Career
Paranoid Schizophrenia: The First Time I Quit
Rejecting negativity and replacing it with what's really happening
Posted November 17, 2016
It is not a rare occurrence that I feel like a loser when I think about my situation. The situation, being of course, the fact that I am thirty years old without a college degree. Don't get me wrong - I have a great job with great benefits and great people and great pay, one that most people never have the opportunity to ever achieve, but everyone around me has a college degree, and when I tell people I am going to school they are like omg you're in the master's program?!?! and I'm like no, I'm in my first semester as a freshman.

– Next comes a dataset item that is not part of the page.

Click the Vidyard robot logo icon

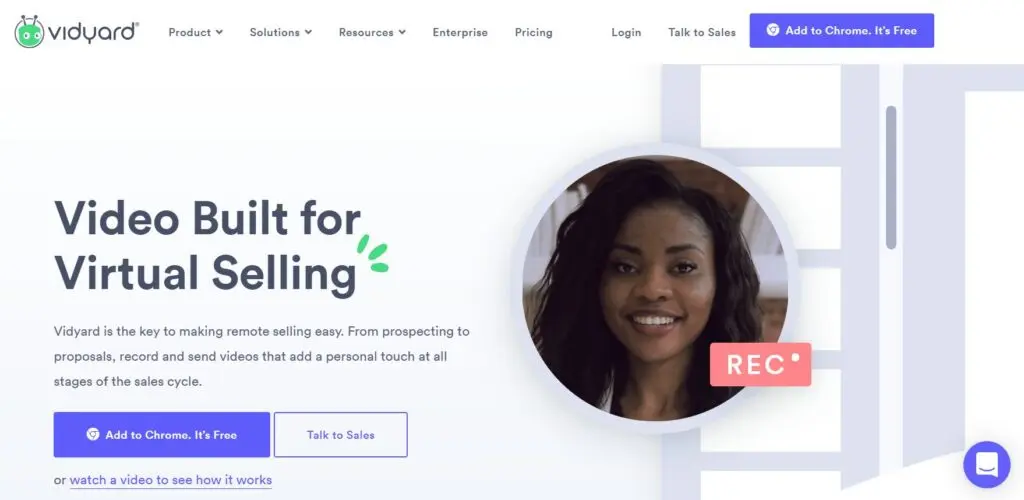pyautogui.click(x=29, y=31)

I went to college when I was nineteen like many people. While working, I attended a community college for a year and a half and got straight As. One test was particularly stressful and while I was taking it, I heard the voices that my brain had become famous for in my own life. It was the first time I heard voices in broad daylight in a public place; prior to that day it only happened at night when I was in bed readying myself for sleep. I had known there was something wrong with me all my life, but it was the first time I couldn't get past it. The first time I couldn't focus and the first time I quit something because of the hallucinations I have dealt with since I was three years old. I did finish the exam, but I never went back. Working and going to school was too much and I had already made the decision to leave my father's house at eighteen so I had to take accountability for my actions and continue working. There was no one there anymore to support me but myself and I didn't feel that I could successfully do both. So I focused on my career and here I am with that great job I talked about.
I was diagnosed with schizoaffective disorder a couple years after I left that college exam room. About a year after that they changed my diagnosis to paranoid schizophrenia and after another year passed, I was hospitalized. It was the first time but certainly would not be the last.
I don't mean to make excuses. The reason that I quit school is more of a why than why not; it was my choice and much like I must take accountability for leaving my father's house much too young, I must take accountability for that too, schizophrenia or not. It's not the schizophrenia's fault. It's mine.
I did believe that I was intelligent and witty and hardworking and talented enough to move on without a degree. I'd been at my job for years and I was making good money, but when it came down to growing in my career in my late twenties, I found that the places I wanted to go weren't hiring unless you had a bachelor's degree and a gazillion years of experience. I have a gazillion years of experience but I do not have a college education, and I have experienced personal failures as a result.
After I wasn't hired for the job I knew I was qualified for on the third attempt, I realized it was something I needed, and the major was something I wanted (Journalism). So I tried to get into a local university and they basically wanted me to jump through hoops of fire after I sold my legs to them, so I opted for a local community college once again.
I'm finishing up my first semester; I have 2 essays and 2 speeches to go. The experience has been interesting, to say the least - I am old, and have to dress for Corporate America, so I don't fit in. I don't like being in class. I love learning, but the act of sitting in a class drives me nuts because there are so many other things during those few hours a week that I could be doing. It's been an adjustment for sure. I have homework every single night. I'm exhausted. But I have straight As I think, hopefully, and I made the honors program in my first semester back. So there's that.
Life passes very quickly, and I need to tell myself that yeah, I chose to quit college in my younger years, but I got to do so many things in my twenties that many people that age don't ever get to do. I've written ten novels, have seen myself on bestseller lists, had a wedding, had a divorce, had a career, went off the deep end, learned what being inside of a mental institution is really like (it's not the set of Girl, Interrupted, if you were wondering), became an advocate, a speaker, a writing coach, and met the best friend who led me into a partnership that changed my life forever. Yeah, I chose to quit college in my younger years BUT NOW I'M BACK. I need to tell myself that I do have schizophrenia and though I don't want to make excuses or even admit that it exists it is real and it is a disorder (psychologist's word, not mine) and it cannot be ignored.
I need to tell myself I am not a loser.